All lines below containing the string "panel" are to be copied.

*** Opening RECORDED DATA ***

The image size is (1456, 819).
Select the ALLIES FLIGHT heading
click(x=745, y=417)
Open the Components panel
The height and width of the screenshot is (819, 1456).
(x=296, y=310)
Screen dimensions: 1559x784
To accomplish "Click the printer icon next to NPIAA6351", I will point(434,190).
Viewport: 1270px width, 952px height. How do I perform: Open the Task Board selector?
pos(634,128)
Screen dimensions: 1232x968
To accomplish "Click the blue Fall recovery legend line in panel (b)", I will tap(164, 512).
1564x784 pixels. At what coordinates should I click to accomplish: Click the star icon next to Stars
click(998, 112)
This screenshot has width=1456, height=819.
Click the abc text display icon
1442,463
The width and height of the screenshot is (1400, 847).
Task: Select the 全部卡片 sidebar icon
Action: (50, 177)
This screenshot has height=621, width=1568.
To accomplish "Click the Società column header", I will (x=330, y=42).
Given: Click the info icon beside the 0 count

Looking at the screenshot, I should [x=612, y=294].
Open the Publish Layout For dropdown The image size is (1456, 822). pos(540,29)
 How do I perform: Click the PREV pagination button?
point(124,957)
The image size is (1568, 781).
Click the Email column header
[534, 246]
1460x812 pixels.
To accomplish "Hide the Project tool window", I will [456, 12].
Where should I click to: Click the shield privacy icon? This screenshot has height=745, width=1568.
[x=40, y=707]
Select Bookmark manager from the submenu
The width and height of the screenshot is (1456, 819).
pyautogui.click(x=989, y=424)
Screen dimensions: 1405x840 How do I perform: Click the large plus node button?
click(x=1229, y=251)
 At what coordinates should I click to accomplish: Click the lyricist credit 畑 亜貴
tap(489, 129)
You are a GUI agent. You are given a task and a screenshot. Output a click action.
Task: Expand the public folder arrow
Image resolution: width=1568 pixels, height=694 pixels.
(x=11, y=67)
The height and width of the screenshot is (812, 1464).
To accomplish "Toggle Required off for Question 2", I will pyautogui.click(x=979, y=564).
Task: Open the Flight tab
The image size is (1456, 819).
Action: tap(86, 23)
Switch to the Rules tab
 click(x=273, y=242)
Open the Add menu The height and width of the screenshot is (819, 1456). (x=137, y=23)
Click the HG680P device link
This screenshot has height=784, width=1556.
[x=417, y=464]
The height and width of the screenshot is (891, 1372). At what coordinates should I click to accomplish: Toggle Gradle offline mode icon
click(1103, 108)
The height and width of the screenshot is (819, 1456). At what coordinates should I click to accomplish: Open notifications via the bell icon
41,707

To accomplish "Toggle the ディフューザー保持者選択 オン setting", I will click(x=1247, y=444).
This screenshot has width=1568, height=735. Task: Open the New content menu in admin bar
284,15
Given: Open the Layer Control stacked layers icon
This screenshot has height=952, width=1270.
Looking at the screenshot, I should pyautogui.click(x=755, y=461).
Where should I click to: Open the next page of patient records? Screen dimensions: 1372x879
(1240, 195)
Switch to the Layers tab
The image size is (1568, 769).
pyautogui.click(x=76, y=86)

*** Closing RECORDED DATA ***

▸ SOLUTION TO THE PROBLEM:
Open the Components panel
To accomplish "Click the blue Fall recovery legend line in panel (b)", I will tap(164, 512).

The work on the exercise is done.